_TASK:_
Format every line of the items below as a numbered list, omitting any blank lines.

[Pixel coordinate grounding data]
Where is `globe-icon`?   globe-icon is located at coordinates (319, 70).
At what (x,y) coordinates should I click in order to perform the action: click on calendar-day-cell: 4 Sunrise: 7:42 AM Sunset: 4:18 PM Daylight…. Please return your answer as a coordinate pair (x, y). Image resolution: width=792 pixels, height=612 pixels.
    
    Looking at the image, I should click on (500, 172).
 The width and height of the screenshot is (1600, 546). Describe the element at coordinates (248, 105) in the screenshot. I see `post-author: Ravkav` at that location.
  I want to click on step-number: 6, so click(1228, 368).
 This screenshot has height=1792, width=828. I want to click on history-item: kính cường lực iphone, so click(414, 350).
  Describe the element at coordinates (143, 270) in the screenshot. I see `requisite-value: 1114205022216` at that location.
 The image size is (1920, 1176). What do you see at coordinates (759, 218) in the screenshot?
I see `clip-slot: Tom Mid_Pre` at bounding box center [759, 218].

_THE ANSWER:_
1. Where is `globe-icon`?   globe-icon is located at coordinates (319, 70).
2. At what (x,y) coordinates should I click in order to perform the action: click on calendar-day-cell: 4 Sunrise: 7:42 AM Sunset: 4:18 PM Daylight…. Please return your answer as a coordinate pair (x, y). Image resolution: width=792 pixels, height=612 pixels.
3.     Looking at the image, I should click on (500, 172).
4.  The width and height of the screenshot is (1600, 546). Describe the element at coordinates (248, 105) in the screenshot. I see `post-author: Ravkav` at that location.
5.   I want to click on step-number: 6, so click(1228, 368).
6.  This screenshot has height=1792, width=828. I want to click on history-item: kính cường lực iphone, so click(414, 350).
7.   Describe the element at coordinates (143, 270) in the screenshot. I see `requisite-value: 1114205022216` at that location.
8.  The image size is (1920, 1176). What do you see at coordinates (759, 218) in the screenshot?
9. I see `clip-slot: Tom Mid_Pre` at bounding box center [759, 218].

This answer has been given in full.